Deux doctrines militaires différentes

Les divergences apparaissent aussi dans la conception de la stratégie militaire.

L’armée régulière privilégie une doctrine classique :

  • protection des frontières ;
  • défense aérienne et maritime ;
  • maintien de l’intégrité territoriale.

Les Pasdaran ont développé une stratégie beaucoup plus asymétrique et régionale. Ils contrôlent notamment :

  • le programme balistique iranien ;
  • les forces navales rapides du Golfe ;
  • les opérations extérieures à travers la Force Al-Qods.

Cette dernière a joué un rôle majeur dans plusieurs conflits régionaux, notamment en Irak et en Syrie.

La guerre Iran-Irak : une coopération sous tension

La rivalité entre les deux forces est apparue de manière particulièrement visible durant la guerre Iran–Irak  (1980-1988).

Au début du conflit, l’armée régulière disposait de l’expérience militaire et des équipements hérités du régime du Shah. Les Pasdaran, encore jeunes, manquaient de formation mais bénéficiaient d’une forte mobilisation idéologique.

Les opérations furent souvent marquées par des divergences tactiques :

  • l’Artesh privilégiait des opérations militaires classiques ;
  • les Pasdaran organisaient des offensives de masse reposant sur l’enthousiasme révolutionnaire.

Malgré ces tensions, les deux forces furent contraintes de coopérer face à l’invasion irakienne.

Une rivalité utile au pouvoir

Paradoxalement, cette dualité militaire constitue aussi un instrument de stabilité pour le régime. En maintenant deux forces distinctes, le pouvoir iranien évite qu’une seule institution militaire concentre trop de pouvoir.

Ce système de contre-poids réduit le risque de coup d’État, phénomène fréquent dans l’histoire politique de nombreux États.

L’expérience béninoise : une tentative de milice politique avortée

L’expérience iranienne n’est pas unique. Plusieurs régimes ont tenté de créer des structures parallèles à l’armée pour défendre un projet politique.

Au Bénin, à la suite du coup d’État du 26 octobre 1972 , le régime qui proclama en 1975 la République Populaire du Bénin adopta une orientation marxiste-léniniste et chercha lui aussi à organiser la mobilisation populaire autour du parti unique, le Parti de la Révolution Populaire du Bénin ( PRPB) .
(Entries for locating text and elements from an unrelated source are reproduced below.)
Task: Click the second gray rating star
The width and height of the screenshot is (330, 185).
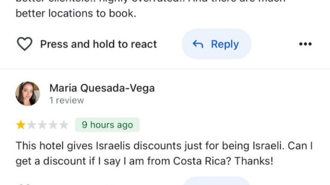Action: point(32,125)
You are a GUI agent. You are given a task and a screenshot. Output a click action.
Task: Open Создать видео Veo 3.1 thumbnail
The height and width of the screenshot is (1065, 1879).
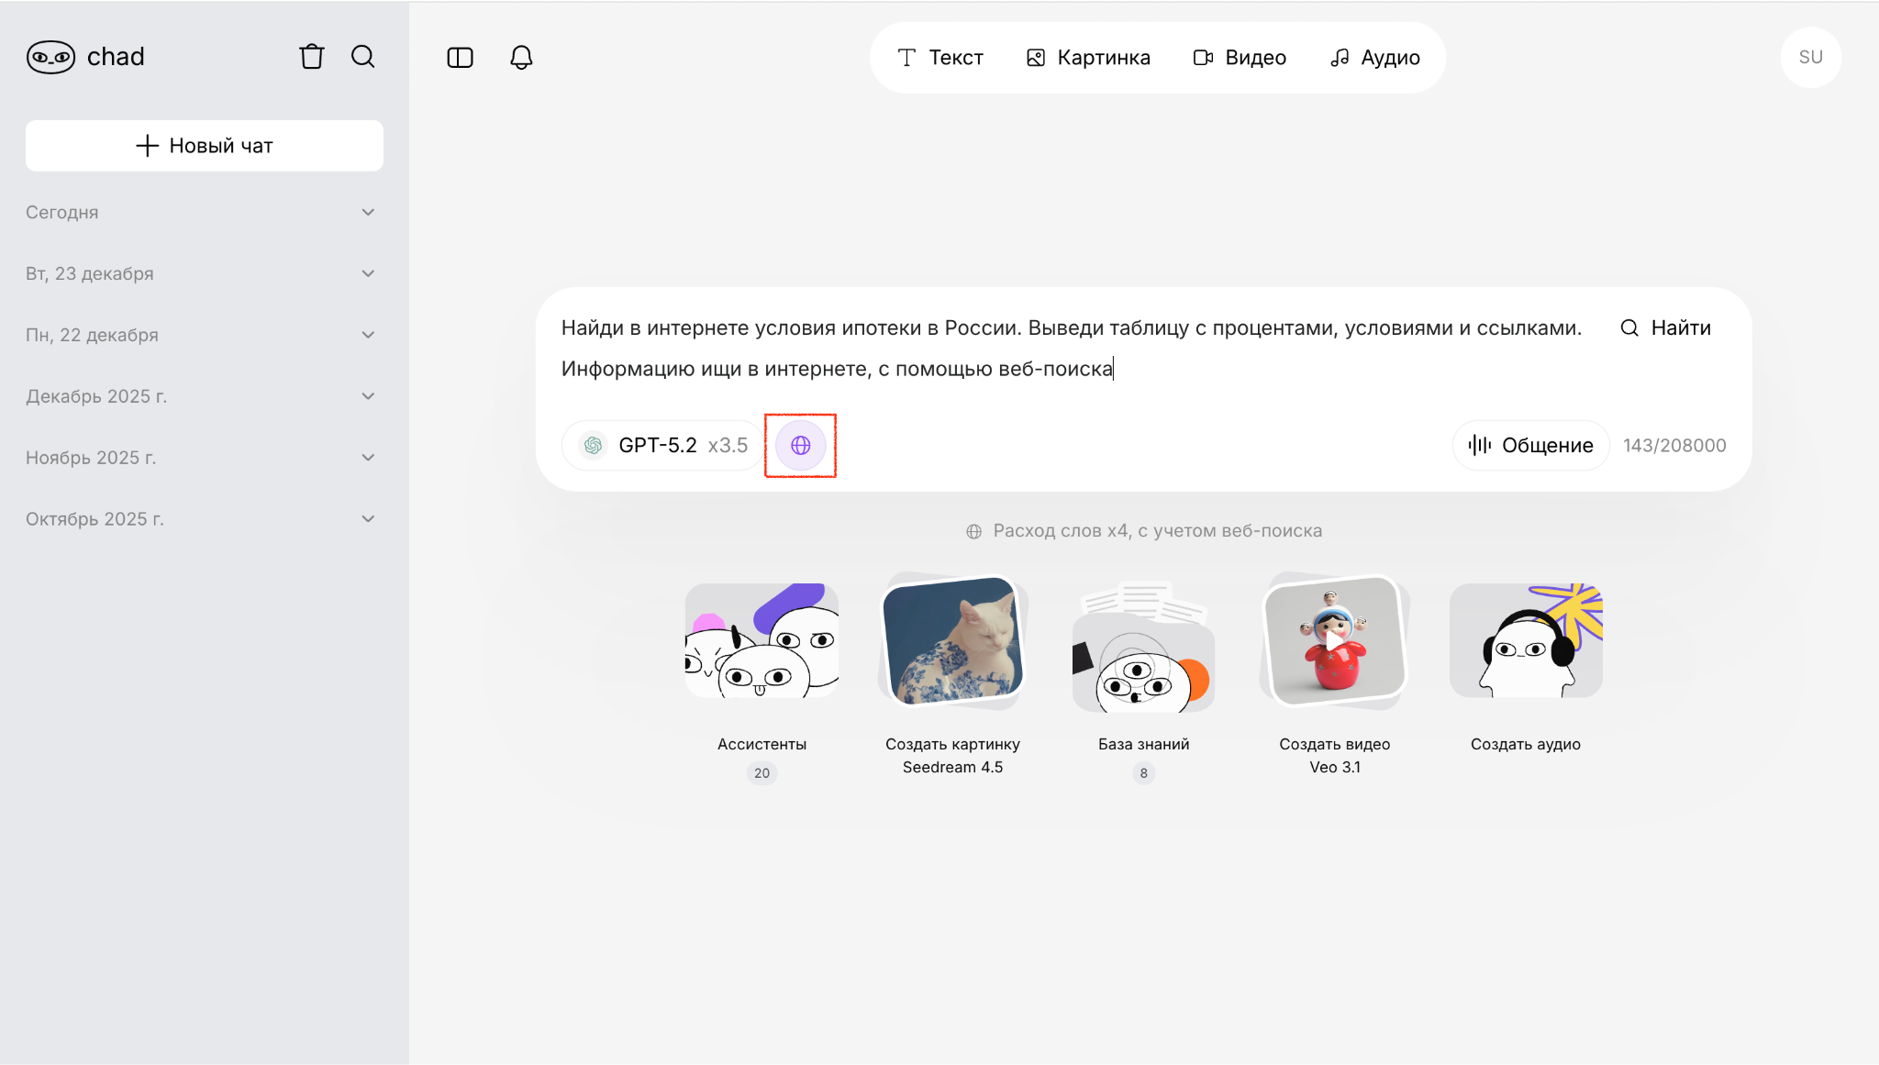(1334, 642)
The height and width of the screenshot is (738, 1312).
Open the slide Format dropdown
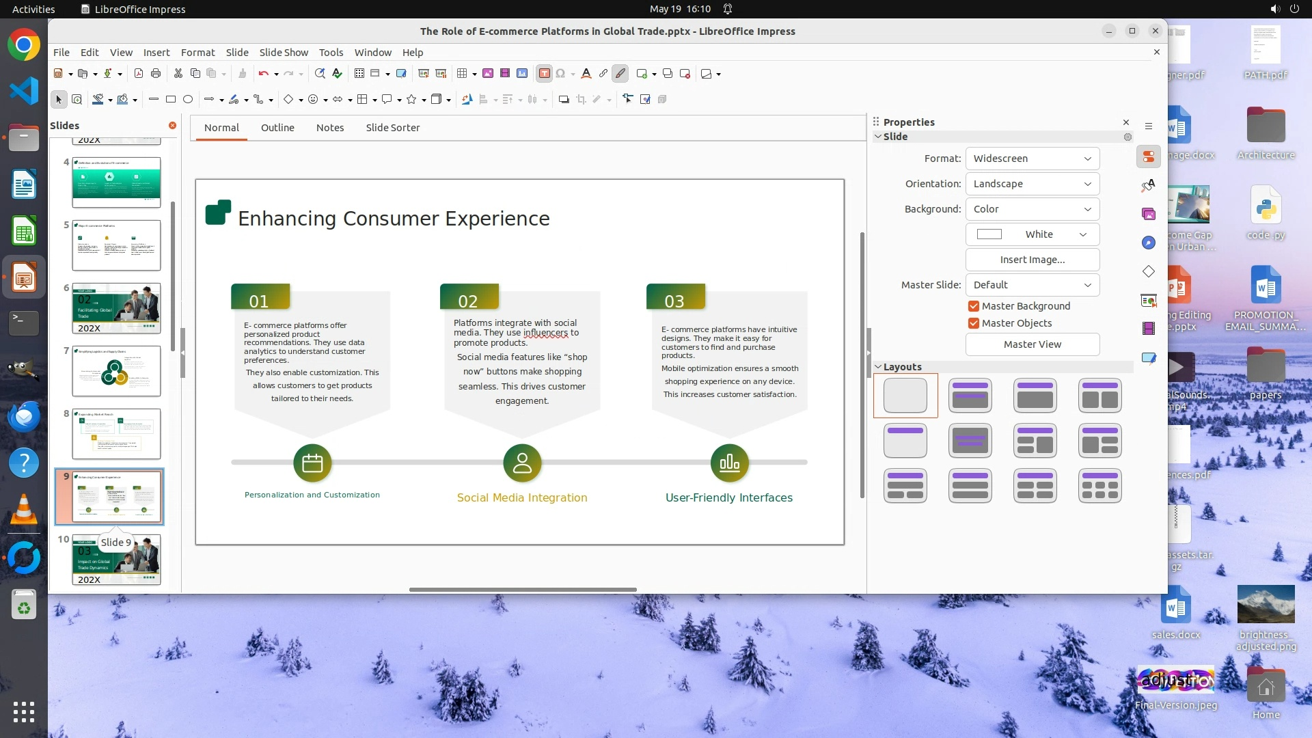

Dans cette dynamique furent créés les Comités de Défense de la Révolution (CDR). Ces structures avaient pour mission d’encadrer les populations, de diffuser l’idéologie révolutionnaire et de soutenir le régime dans les quartiers, les villages et les administrations.

Cependant, le projet plus ambitieux de créer une véritable milice populaire du parti ne parvint jamais à s’imposer durablement.

Plusieurs facteurs expliquent cet échec :

  • la réticence de l’armée nationale à voir émerger une force parallèle susceptible de concurrencer son autorité ;
  • l’absence d’un consensus social autour de la militarisation de la vie politique ;
  • les limites organisationnelles et matérielles du régime.

Contrairement au modèle iranien, où les Pasdaran ont fini par devenir une institution puissante et durable, la tentative béninoise de structurer une milice politique n’a pas prospéré. Les CDR ont surtout joué un rôle d’encadrement politique et idéologique sans jamais se transformer en véritable force militaire autonome.

Une leçon politique comparée

La comparaison entre ces expériences montre que la création d’une force révolutionnaire parallèle à l’armée ne produit pas toujours les mêmes résultats.

En Iran, les Pasdaran sont devenus un pilier central du système politique et militaire.

Au Bénin, la tentative du régime révolutionnaire de créer une milice du parti n’a pas survécu aux évolutions politiques et à la transition démocratique des années 1990.

Cette différence rappelle une réalité fondamentale : la réussite d’une telle structure dépend du contexte politique, de l’adhésion sociale et de l’équilibre des pouvoirs au sein de l’État.